GFP masks used from FS/IO context¶
- Date
May, 2018
- Author
Michal Hocko <mhocko@kernel.org>
Introduction¶
Code paths in the filesystem and IO stacks must be careful when allocating memory to prevent recursion deadlocks caused by direct memory reclaim calling back into the FS or IO paths and blocking on already held resources (e.g. locks - most commonly those used for the transaction context).
The traditional way to avoid this deadlock problem is to clear __GFP_FS respectively __GFP_IO (note the latter implies clearing the first as well) in the gfp mask when calling an allocator. GFP_NOFS respectively GFP_NOIO can be used as shortcut. It turned out though that above approach has led to abuses when the restricted gfp mask is used “just in case” without a deeper consideration which leads to problems because an excessive use of GFP_NOFS/GFP_NOIO can lead to memory over-reclaim or other memory reclaim issues.
New API¶
Since 4.12 we do have a generic scope API for both NOFS and NOIO context
memalloc_nofs_save
, memalloc_nofs_restore
respectively memalloc_noio_save
,
memalloc_noio_restore
which allow to mark a scope to be a critical
section from a filesystem or I/O point of view. Any allocation from that
scope will inherently drop __GFP_FS respectively __GFP_IO from the given
mask so no memory allocation can recurse back in the FS/IO.
-
unsigned int memalloc_nofs_save(void)¶
Marks implicit GFP_NOFS allocation scope.
Parameters
void
no arguments
Description
This functions marks the beginning of the GFP_NOFS allocation scope. All further allocations will implicitly drop __GFP_FS flag and so they are safe for the FS critical section from the allocation recursion point of view. Use memalloc_nofs_restore to end the scope with flags returned by this function.
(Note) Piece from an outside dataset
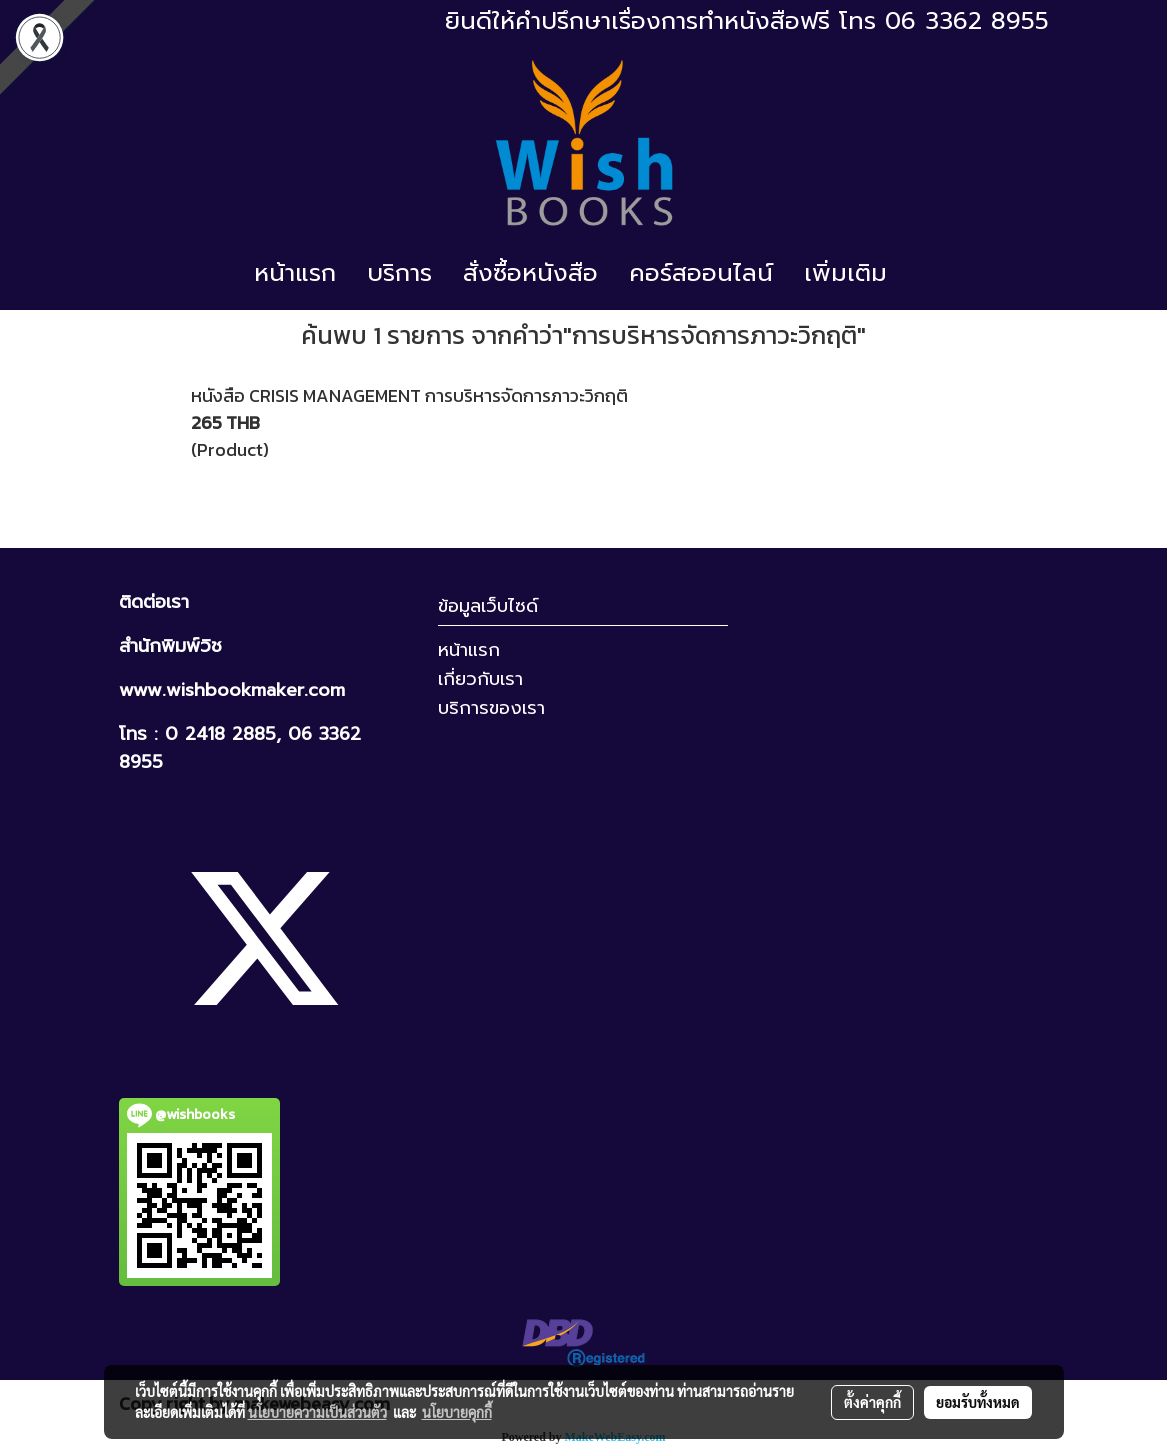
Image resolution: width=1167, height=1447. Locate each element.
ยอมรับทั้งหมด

This function is safe to be used from any context.
-
void memalloc_nofs_restore(unsigned int flags)¶
Ends the implicit GFP_NOFS scope.
Parameters
unsigned int flags
Flags to restore.
Description
Ends the implicit GFP_NOFS scope started by memalloc_nofs_save function. Always make sure that the given flags is the return value from the pairing memalloc_nofs_save call.
-
unsigned int memalloc_noio_save(void)¶
Marks implicit GFP_NOIO allocation scope.
Parameters
void
no arguments
Description
This functions marks the beginning of the GFP_NOIO allocation scope. All further allocations will implicitly drop __GFP_IO flag and so they are safe for the IO critical section from the allocation recursion point of view. Use memalloc_noio_restore to end the scope with flags returned by this function.
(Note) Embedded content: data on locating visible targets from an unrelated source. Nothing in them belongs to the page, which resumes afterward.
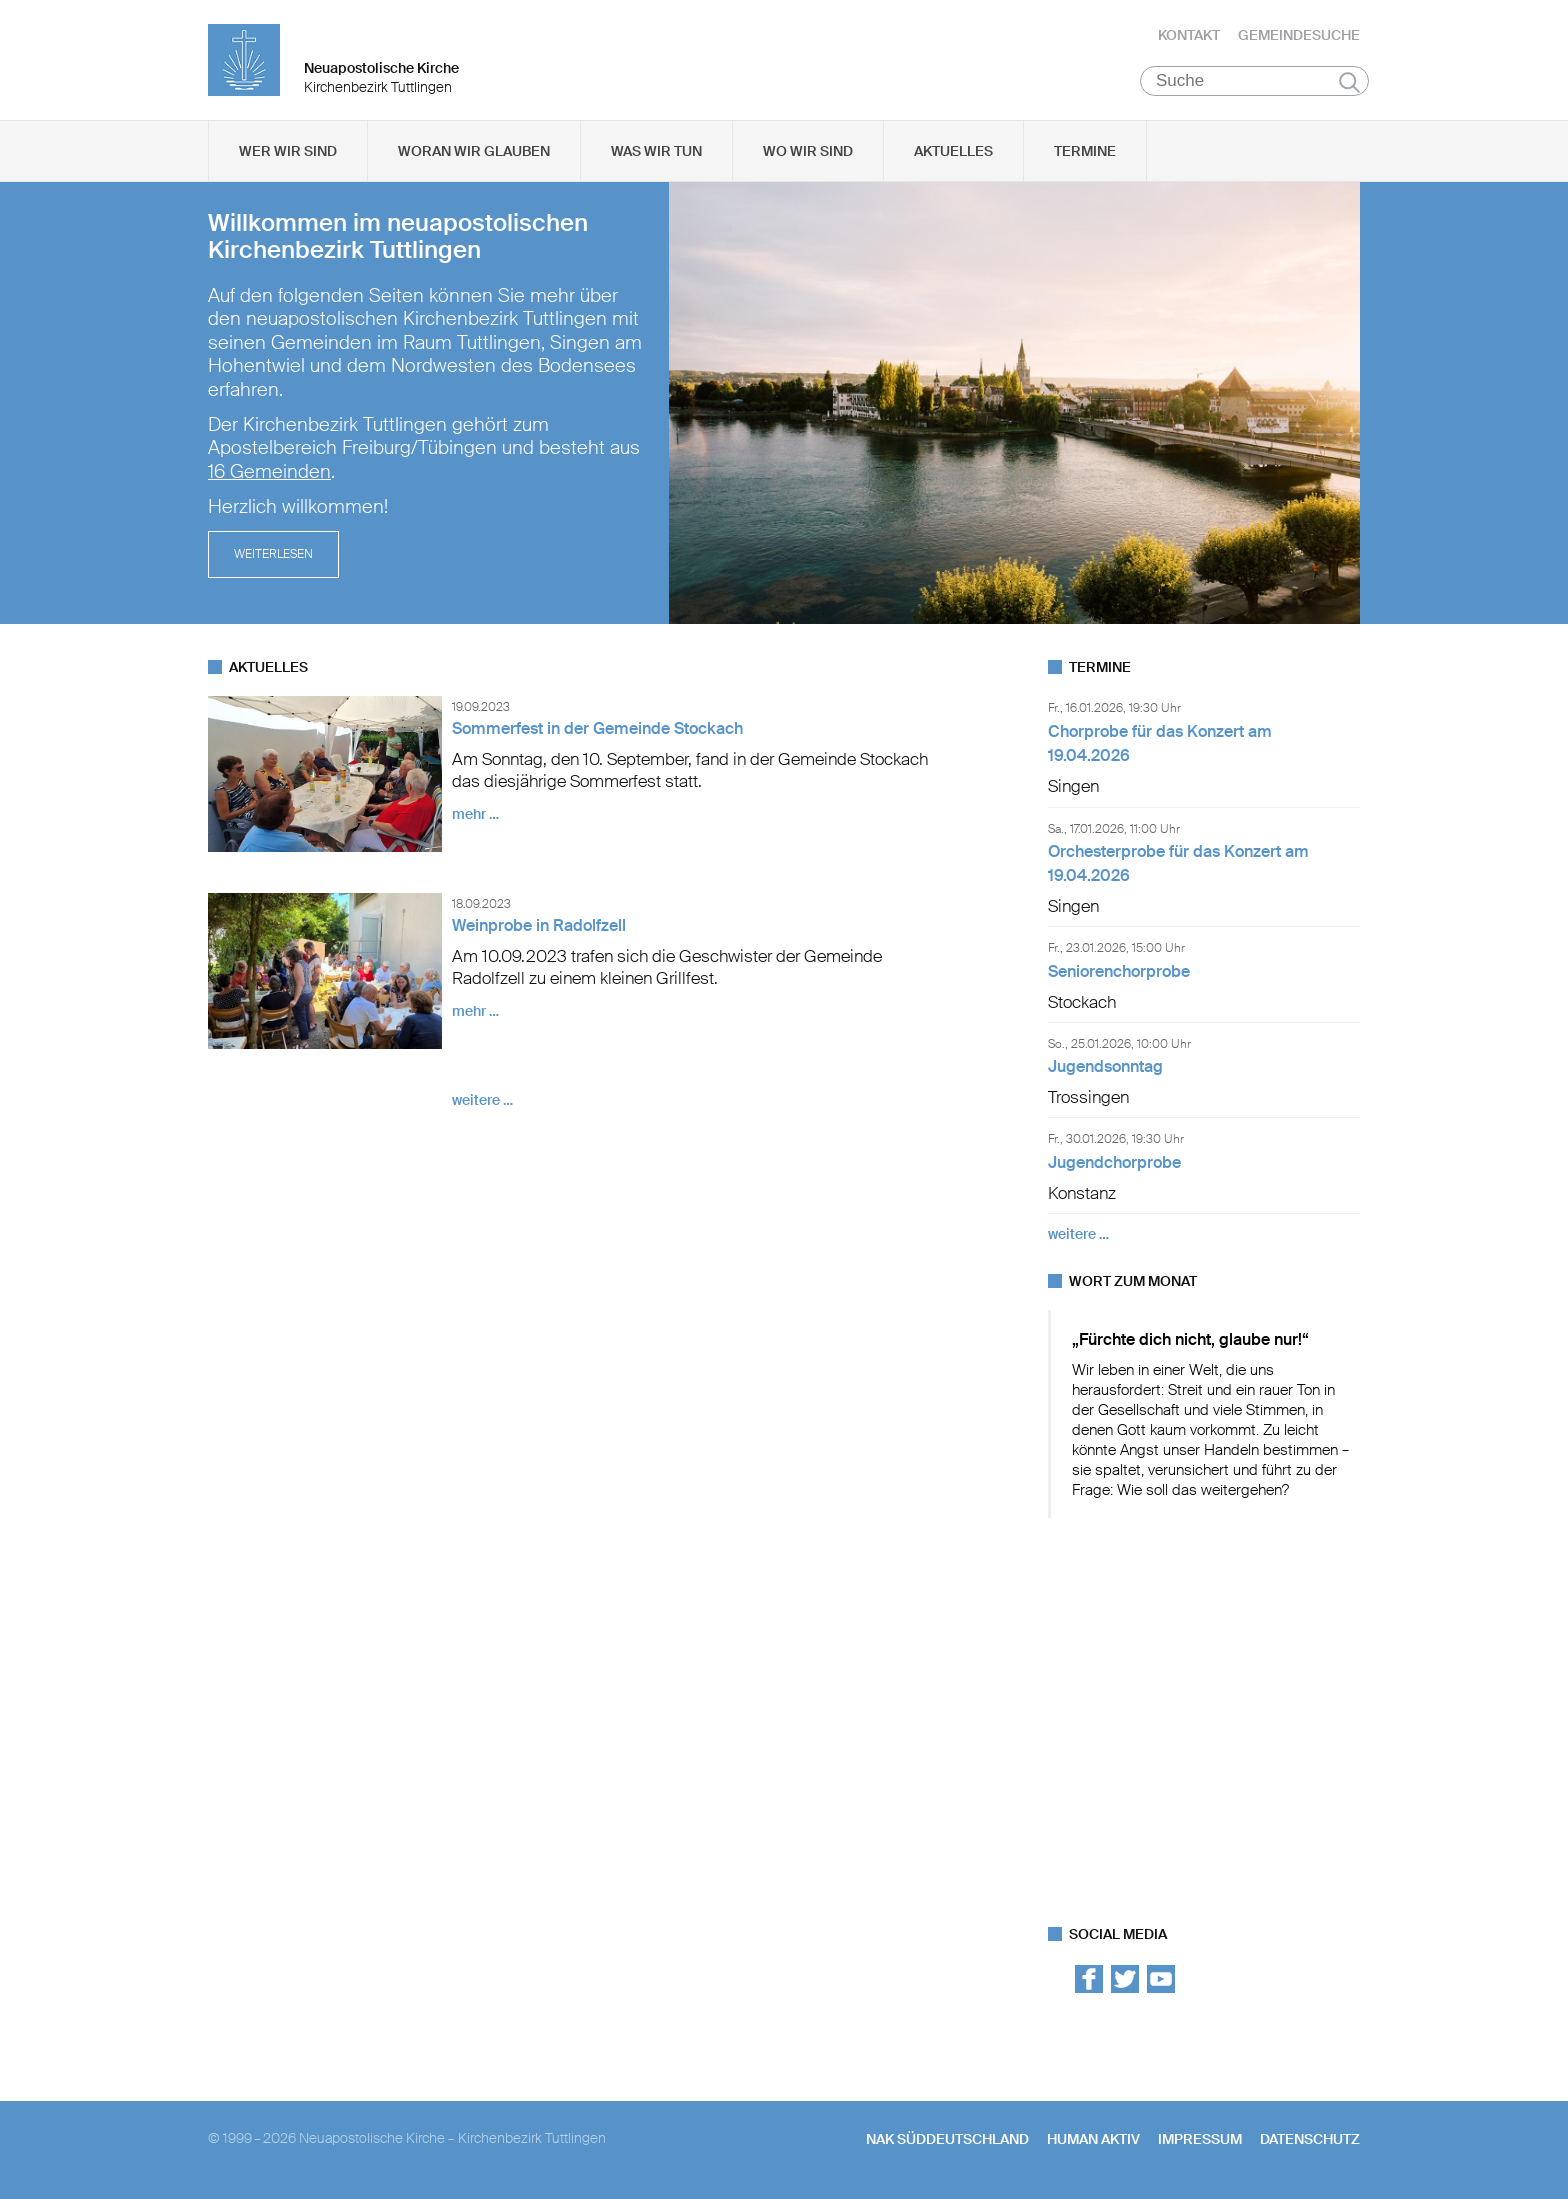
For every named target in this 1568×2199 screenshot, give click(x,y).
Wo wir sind (808, 151)
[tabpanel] (784, 403)
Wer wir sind (288, 151)
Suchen (1349, 82)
This function is safe to be used from any context.
-
void memalloc_noio_restore(unsigned int flags)¶
Ends the implicit GFP_NOIO scope.
Parameters
unsigned int flags
Flags to restore.
Description
Ends the implicit GFP_NOIO scope started by memalloc_noio_save function. Always make sure that the given flags is the return value from the pairing memalloc_noio_save call.
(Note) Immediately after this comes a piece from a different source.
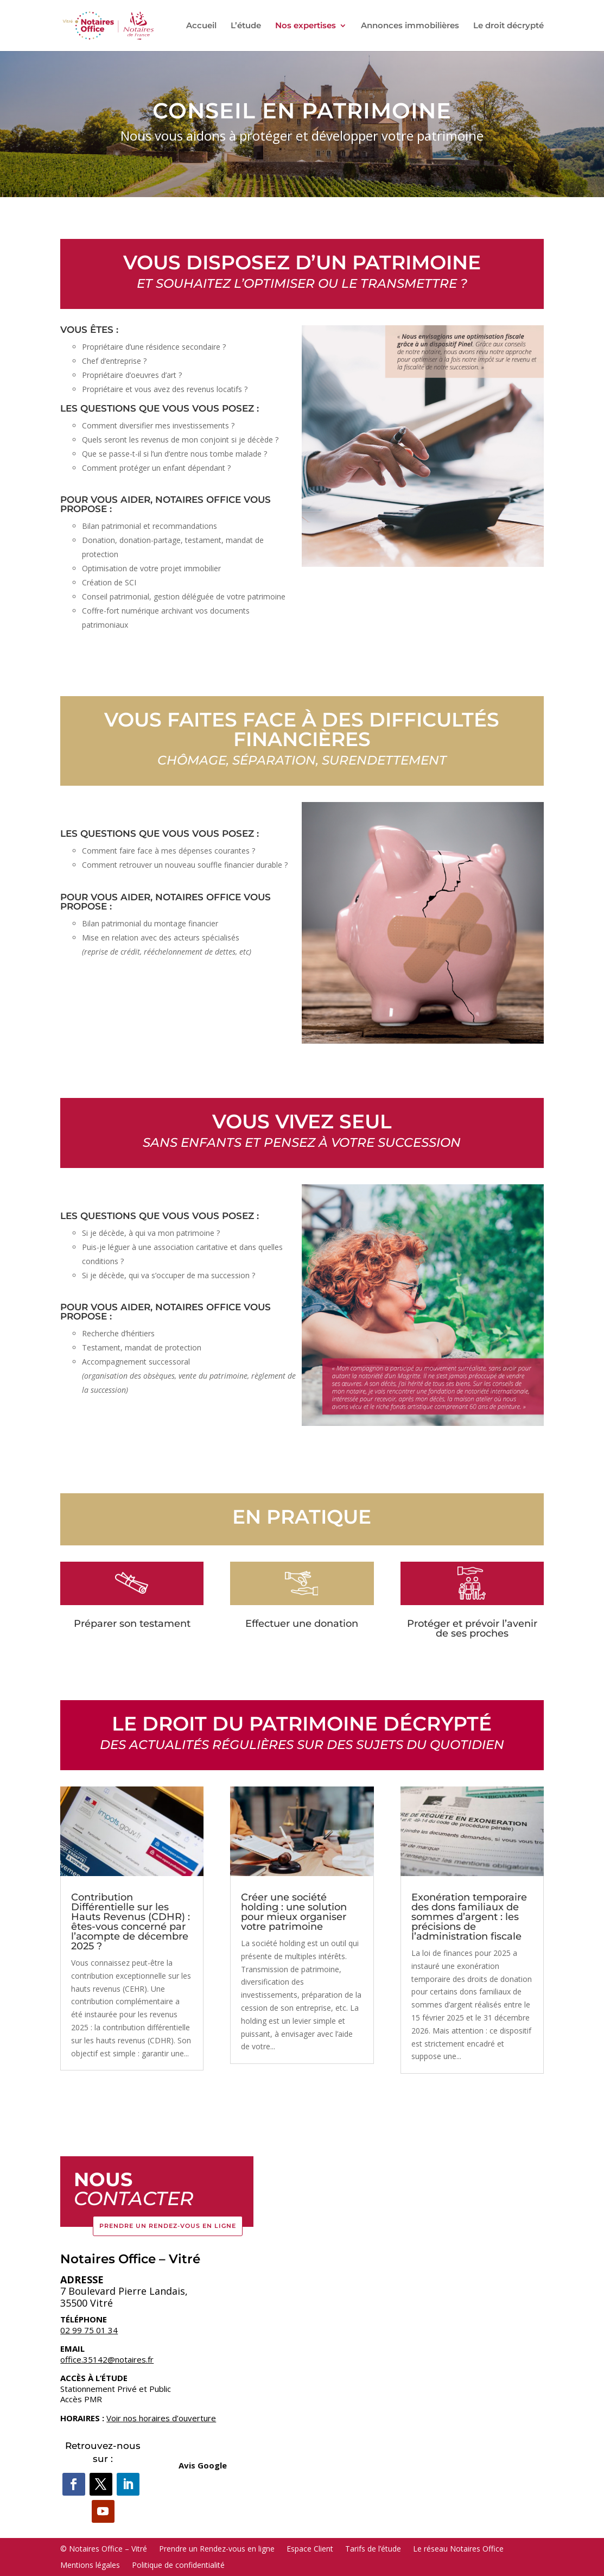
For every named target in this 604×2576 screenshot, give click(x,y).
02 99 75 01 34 (89, 2330)
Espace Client (310, 2548)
FS/IO code then simply calls the appropriate save function before any critical section with respect to the reclaim is started - e.g. lock shared with the reclaim context or when a transaction context nesting would be possible via reclaim. The restore function should be called when the critical section ends. All that ideally along with an explanation what is the reclaim context for easier maintenance.
Please note that the proper pairing of save/restore functions
allows nesting so it is safe to call memalloc_noio_save
or
memalloc_noio_restore
respectively from an existing NOIO or NOFS
scope.
What about __vmalloc(GFP_NOFS)¶
vmalloc doesn’t support GFP_NOFS semantic because there are hardcoded
GFP_KERNEL allocations deep inside the allocator which are quite non-trivial
to fix up. That means that calling vmalloc
with GFP_NOFS/GFP_NOIO is
almost always a bug. The good news is that the NOFS/NOIO semantic can be
achieved by the scope API.
In the ideal world, upper layers should already mark dangerous contexts
and so no special care is required and vmalloc should be called without
any problems. Sometimes if the context is not really clear or there are
layering violations then the recommended way around that is to wrap vmalloc
by the scope API with a comment explaining the problem.